Purpose: To investigate the causal effect of elevated blood pressure on primary open-angle glaucoma (POAG) and POAG endophenotypes.
Methods: Two-sample Mendelian randomization (MR) was performed to investigate the causal effect of elevated systolic blood pressure (SBP) (N = 757,601) and diastolic blood pressure (DBP) (N = 757,601) on intraocular pressure (IOP) (N = 139,555), macular retinal nerve fiber layer (mRNFL) thickness (N = 33,129), ganglion cell complex (GCC) thickness (N = 33,129), vertical cup-to-disc ratio (VCDR) (N = 111,724), and POAG liability (Ncases = 16,677, Ncontrols = 199,580). The primary analysis was conducted using the inverse-variance weighted approach. Sensitivity analyses were performed to investigate robustness to horizontal pleiotropy, winner's curse, and collider bias. Multivariable MR was performed to investigate whether any effect of blood pressure on retinal ganglion cell degeneration was mediated through increased IOP.
Results: Increased genetically predicted SBP and DBP associated with an increase in IOP (0.17 mm Hg [95% CI = 0.11 to 0.24] per 10 mm Hg higher SBP, P = 5.18 × 10-7, and 0.17 mm Hg [95% CI = 0.05 to 0.28 mm Hg] per 10 mm Hg higher DBP, P = 0.004).
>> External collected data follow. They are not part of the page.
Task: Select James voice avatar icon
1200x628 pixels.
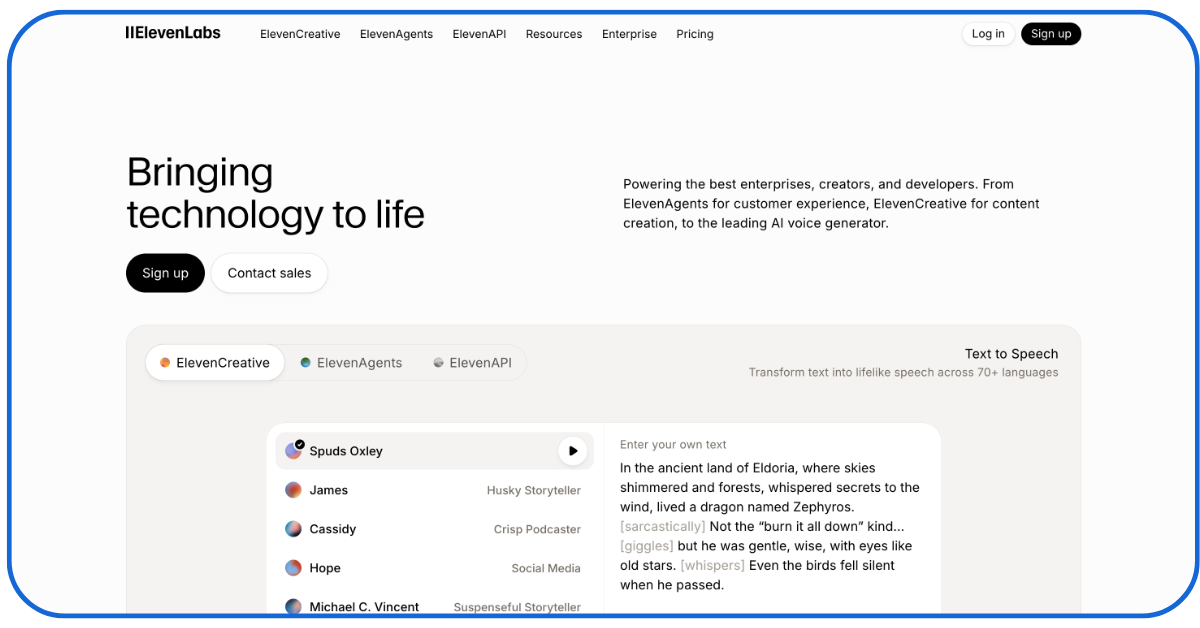Action: coord(293,490)
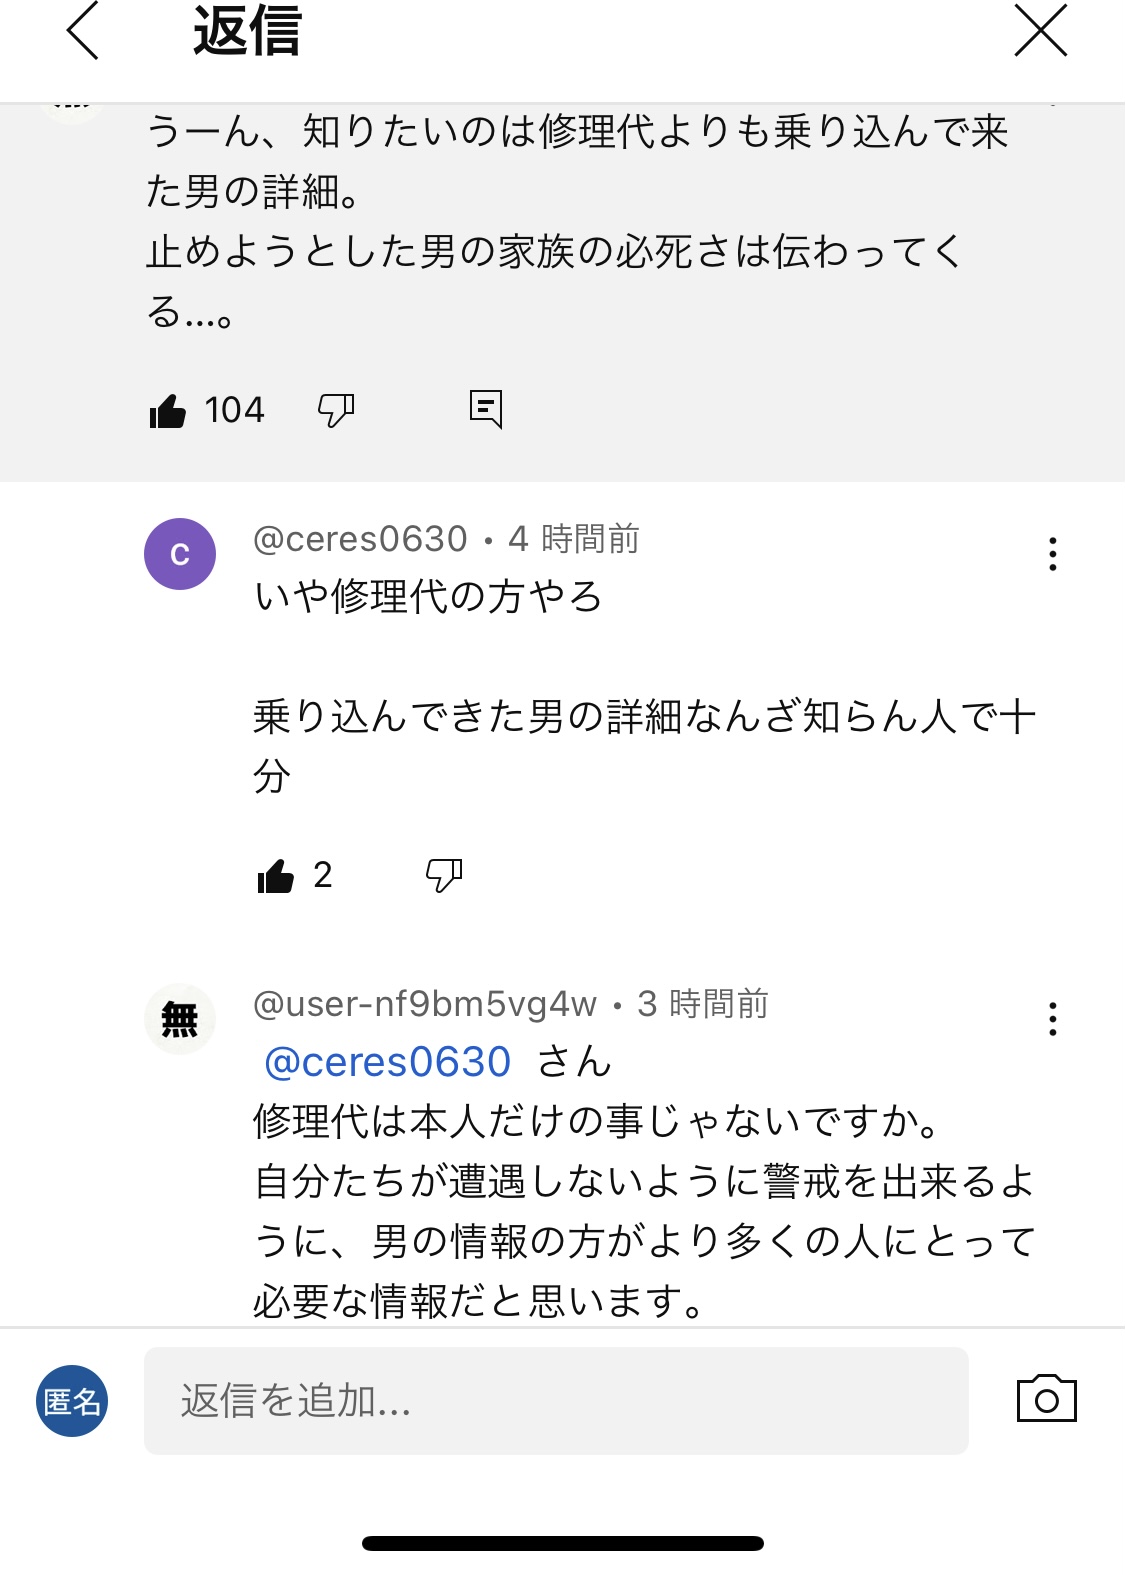The width and height of the screenshot is (1125, 1575).
Task: Like the top comment with 104 likes
Action: (168, 410)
Increased genetically predicted SBP associated with a thinner GCC (0.04 µm [95% CI = -0.07 to -0.01 µm], P = 0.018) and a thinner mRNFL (0.04 µm [95% CI = -0.07 to -0.01 µm], P = 0.004), an effect that arises independently of IOP according to our mediation analysis. Neither SBP nor DBP associated with VCDR or POAG liability.
Conclusions: These findings support a causal effect of elevated blood pressure on retinal ganglion cell degeneration that does not require intermediary changes in IOP. Targeted blood pressure control may help preserve vision by lowering IOP and, independently, by preventing retinal ganglion cell degeneration, including in individuals with a normal IOP.